(Given request): Copy the lines between the one holding "468x495 pixels. Task: Click" and the one holding "click(438, 452)", inclusive, substituting "Display size" for "Screen dimensions" and leaving everything else as it is.

[START OF Material for this exercise]

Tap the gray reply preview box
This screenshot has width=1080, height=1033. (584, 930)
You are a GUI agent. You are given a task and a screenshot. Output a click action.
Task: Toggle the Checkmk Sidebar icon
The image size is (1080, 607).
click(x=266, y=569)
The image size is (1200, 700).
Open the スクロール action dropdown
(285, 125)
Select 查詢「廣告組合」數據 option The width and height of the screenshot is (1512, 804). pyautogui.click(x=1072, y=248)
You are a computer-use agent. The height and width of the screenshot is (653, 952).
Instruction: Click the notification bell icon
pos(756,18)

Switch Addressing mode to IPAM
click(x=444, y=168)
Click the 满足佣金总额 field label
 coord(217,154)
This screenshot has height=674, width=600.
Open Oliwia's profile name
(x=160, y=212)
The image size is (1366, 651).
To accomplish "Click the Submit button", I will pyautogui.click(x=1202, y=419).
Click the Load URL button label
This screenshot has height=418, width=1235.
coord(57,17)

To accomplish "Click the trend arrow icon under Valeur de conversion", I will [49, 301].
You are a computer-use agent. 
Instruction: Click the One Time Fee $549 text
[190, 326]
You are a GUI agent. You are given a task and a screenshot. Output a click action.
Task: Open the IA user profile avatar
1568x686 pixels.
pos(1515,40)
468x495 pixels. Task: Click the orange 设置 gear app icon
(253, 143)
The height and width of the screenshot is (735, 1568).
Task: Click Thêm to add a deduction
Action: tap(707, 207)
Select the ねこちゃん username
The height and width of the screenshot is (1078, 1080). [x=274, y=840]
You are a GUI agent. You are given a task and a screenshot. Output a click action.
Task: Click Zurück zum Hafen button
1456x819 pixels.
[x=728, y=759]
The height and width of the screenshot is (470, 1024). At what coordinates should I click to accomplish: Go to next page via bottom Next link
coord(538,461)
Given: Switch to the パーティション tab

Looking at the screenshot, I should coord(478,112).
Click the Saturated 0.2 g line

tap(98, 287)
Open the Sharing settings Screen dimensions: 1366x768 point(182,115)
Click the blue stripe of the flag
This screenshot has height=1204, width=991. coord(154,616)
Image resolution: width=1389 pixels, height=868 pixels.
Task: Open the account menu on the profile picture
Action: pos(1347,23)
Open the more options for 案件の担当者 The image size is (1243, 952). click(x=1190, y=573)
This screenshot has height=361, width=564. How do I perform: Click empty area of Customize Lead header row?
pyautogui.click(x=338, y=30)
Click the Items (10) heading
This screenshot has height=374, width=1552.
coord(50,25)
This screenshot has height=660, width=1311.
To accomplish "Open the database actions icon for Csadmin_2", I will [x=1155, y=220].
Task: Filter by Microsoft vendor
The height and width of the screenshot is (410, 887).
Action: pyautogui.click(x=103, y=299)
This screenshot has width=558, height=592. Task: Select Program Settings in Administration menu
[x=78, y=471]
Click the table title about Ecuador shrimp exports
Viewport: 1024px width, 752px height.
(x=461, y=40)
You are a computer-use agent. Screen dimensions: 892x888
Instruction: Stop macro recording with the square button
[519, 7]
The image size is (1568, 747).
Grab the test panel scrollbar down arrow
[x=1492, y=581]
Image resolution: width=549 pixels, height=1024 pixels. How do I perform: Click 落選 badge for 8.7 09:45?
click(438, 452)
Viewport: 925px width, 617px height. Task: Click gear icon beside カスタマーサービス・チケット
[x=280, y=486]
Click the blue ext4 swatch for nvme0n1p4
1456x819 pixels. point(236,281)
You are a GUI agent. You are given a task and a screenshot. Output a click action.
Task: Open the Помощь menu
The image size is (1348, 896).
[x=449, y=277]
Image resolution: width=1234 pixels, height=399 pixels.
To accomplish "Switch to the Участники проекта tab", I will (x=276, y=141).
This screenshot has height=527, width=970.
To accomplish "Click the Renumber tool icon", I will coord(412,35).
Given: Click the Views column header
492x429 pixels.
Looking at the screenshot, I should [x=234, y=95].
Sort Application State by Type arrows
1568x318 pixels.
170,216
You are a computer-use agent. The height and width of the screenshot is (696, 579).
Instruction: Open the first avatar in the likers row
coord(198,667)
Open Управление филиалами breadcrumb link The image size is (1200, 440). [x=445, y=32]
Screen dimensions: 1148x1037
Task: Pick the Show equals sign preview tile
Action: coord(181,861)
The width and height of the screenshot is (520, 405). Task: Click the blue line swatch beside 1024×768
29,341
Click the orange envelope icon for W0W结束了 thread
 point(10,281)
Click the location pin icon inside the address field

[END OF Material for this exercise]

(Reply):
468x495 pixels. Task: Click the orange 设置 gear app icon
(253, 143)
The height and width of the screenshot is (735, 1568).
Task: Click Thêm to add a deduction
Action: tap(707, 207)
Select the ねこちゃん username
The height and width of the screenshot is (1078, 1080). [x=274, y=840]
You are a GUI agent. You are given a task and a screenshot. Output a click action.
Task: Click Zurück zum Hafen button
1456x819 pixels.
[x=728, y=759]
The height and width of the screenshot is (470, 1024). At what coordinates should I click to accomplish: Go to next page via bottom Next link
coord(538,461)
Given: Switch to the パーティション tab

Looking at the screenshot, I should coord(478,112).
Click the Saturated 0.2 g line

tap(98, 287)
Open the Sharing settings Display size: 1366x768 point(182,115)
Click the blue stripe of the flag
This screenshot has height=1204, width=991. coord(154,616)
Image resolution: width=1389 pixels, height=868 pixels.
Task: Open the account menu on the profile picture
Action: pos(1347,23)
Open the more options for 案件の担当者 The image size is (1243, 952). click(x=1190, y=573)
This screenshot has height=361, width=564. How do I perform: Click empty area of Customize Lead header row?
pyautogui.click(x=338, y=30)
Click the Items (10) heading
This screenshot has height=374, width=1552.
coord(50,25)
This screenshot has height=660, width=1311.
To accomplish "Open the database actions icon for Csadmin_2", I will [x=1155, y=220].
Task: Filter by Microsoft vendor
The height and width of the screenshot is (410, 887).
Action: pyautogui.click(x=103, y=299)
This screenshot has width=558, height=592. Task: Select Program Settings in Administration menu
[x=78, y=471]
Click the table title about Ecuador shrimp exports
Viewport: 1024px width, 752px height.
(x=461, y=40)
You are a computer-use agent. Display size: 892x888
Instruction: Stop macro recording with the square button
[519, 7]
The image size is (1568, 747).
Grab the test panel scrollbar down arrow
[x=1492, y=581]
Image resolution: width=549 pixels, height=1024 pixels. How do I perform: Click 落選 badge for 8.7 09:45?
click(438, 452)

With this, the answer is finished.